Entries taken from a collection
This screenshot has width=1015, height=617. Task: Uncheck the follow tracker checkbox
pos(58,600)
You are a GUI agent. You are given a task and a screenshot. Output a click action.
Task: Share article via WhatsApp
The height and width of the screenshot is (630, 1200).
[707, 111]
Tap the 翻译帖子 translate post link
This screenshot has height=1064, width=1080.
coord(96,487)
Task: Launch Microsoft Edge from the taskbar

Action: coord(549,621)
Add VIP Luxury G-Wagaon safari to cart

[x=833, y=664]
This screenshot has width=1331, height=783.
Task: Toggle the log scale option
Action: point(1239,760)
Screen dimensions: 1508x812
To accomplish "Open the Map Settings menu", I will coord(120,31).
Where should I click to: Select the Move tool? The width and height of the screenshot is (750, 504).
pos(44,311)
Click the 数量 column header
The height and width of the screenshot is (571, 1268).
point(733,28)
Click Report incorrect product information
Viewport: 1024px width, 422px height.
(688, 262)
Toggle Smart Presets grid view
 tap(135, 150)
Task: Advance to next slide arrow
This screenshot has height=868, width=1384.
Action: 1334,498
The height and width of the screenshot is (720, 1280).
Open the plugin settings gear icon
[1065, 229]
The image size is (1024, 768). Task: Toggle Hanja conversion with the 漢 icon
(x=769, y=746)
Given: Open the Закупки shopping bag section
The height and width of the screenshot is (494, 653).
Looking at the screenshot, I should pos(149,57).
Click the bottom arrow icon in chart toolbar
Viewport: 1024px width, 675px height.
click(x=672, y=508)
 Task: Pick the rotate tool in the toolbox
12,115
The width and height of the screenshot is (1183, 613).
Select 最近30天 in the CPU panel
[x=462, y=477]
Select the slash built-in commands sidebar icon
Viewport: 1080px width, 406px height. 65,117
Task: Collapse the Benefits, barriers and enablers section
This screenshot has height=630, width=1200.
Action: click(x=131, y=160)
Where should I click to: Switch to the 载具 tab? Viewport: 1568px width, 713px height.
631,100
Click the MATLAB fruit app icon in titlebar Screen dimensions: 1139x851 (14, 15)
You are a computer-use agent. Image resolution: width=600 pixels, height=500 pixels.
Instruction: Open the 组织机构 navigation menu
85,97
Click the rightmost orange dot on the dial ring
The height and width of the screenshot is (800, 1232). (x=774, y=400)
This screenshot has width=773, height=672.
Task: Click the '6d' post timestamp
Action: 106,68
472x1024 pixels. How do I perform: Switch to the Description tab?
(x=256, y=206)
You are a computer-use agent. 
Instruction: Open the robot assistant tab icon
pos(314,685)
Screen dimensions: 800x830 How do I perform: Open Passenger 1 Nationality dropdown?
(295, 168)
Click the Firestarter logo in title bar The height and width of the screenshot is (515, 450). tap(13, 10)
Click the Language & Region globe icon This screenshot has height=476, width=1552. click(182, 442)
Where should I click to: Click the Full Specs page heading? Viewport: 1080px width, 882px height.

**Assignment**
The word to look for is "agent"; copy out every line of the entries that holds it.

**Your response**
You are a GUI agent. You are given a task and a screenshot. Output a click action.
You are a computer-use agent. Image resolution: width=600 pixels, height=500 pixels.
You are a computer-use agent. 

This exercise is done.